Il y a une parole célèbre d’un précédent Karmapa, le grand maître de la lignée kagyu qui dit :

De ceux qui m’ont vu, nul n’ira dans les existences inférieures, mais de
Ceux qui vivent avec moi, nul n’ira dans les existences supérieures.

Pourquoi ? Parce que ceux qui rencontrent le Karmapa avec confiance, profonde aspiration et un état d’esprit positif, établissent avec lui une relation spirituelle qui les libère, tandis que ceux qui vivent avec lui dans les aléas quotidiens ont tendance à adopter à son égard des vues et attitudes négatives qui sont source d’un karma extrêmement mauvais. On peut comparer le lama à un feu dont la présence et l’influence spirituelle réchauffent et éclairent ; Si l’on est trop loin du feu, on n’en reçoit ni lumière ni chaleur : par contre, trop près de celui-ci, il y a danger de se brûler.
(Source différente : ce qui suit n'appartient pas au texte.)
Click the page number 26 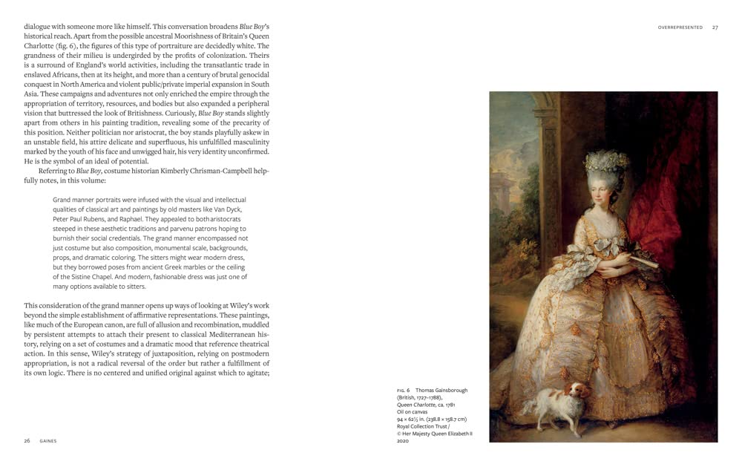point(27,440)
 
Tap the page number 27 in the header point(715,27)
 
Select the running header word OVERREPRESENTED point(680,27)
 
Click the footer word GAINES point(48,440)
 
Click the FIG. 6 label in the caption point(404,390)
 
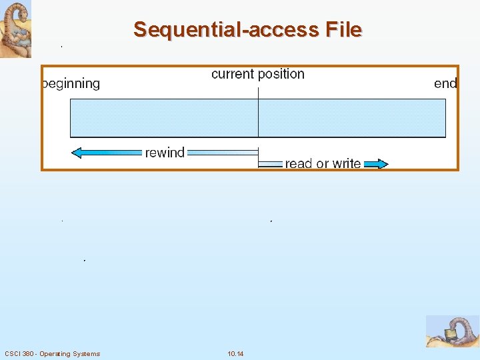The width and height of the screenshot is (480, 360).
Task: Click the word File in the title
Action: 343,30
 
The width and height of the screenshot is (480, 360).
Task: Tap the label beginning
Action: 71,84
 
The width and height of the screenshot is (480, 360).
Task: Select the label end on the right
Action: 445,83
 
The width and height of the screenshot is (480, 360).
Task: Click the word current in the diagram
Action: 233,74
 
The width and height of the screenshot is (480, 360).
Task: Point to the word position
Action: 281,74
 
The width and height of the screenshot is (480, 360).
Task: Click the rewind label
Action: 165,153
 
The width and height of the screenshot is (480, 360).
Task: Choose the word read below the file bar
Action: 299,163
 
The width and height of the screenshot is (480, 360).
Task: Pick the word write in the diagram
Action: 347,163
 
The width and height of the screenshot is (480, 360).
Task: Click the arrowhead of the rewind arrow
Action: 77,153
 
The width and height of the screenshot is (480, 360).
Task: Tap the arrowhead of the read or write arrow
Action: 381,163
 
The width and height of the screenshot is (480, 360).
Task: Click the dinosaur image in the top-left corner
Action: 15,29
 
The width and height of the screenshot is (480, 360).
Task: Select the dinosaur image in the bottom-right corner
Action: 453,331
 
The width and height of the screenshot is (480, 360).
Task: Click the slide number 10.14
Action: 235,353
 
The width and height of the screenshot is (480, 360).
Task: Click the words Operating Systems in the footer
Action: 70,353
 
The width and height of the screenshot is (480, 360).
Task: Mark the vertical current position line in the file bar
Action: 258,118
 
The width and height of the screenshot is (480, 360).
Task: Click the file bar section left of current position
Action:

L’essentiel est, de par la relation établie avec le lama, de bien comprendre le sens de l’enseignement et de l’appliquer vraiment. Il ne faut pas s’inquiéter des doutes et des hésitations que nous pouvons avoir : notre esprit étant dans la confusion, nous avons nécessairement des doutes concernant ce qui est vrai, faux, réel, irréel, juste, erroné, etc. Par contre, il est important que nous acceptions nos doutes et nos hésitations et que nous travaillions avec eux dans la relation au lama, les lui exprimant honnêtement et cherchant, dans ses réponses, le moyen de les clarifier, de les dissiper. C’est par une relation juste au lama que nous nous ouvrons progressivement à une attitude de dévotion authentique, c’est-à-dire de confiance et d’aspiration permettant la transmission spirituelle qui conduit à la réalisation.

Exergue 1 : L’approche du Vajrayana et de Mahamudra accorde une importance particulière à l’influence spirituelle.

Exergue 2 : Il est important que nous acceptions nos doutes et nos hésitations et que nous travaillions avec eux dans la relation au lama.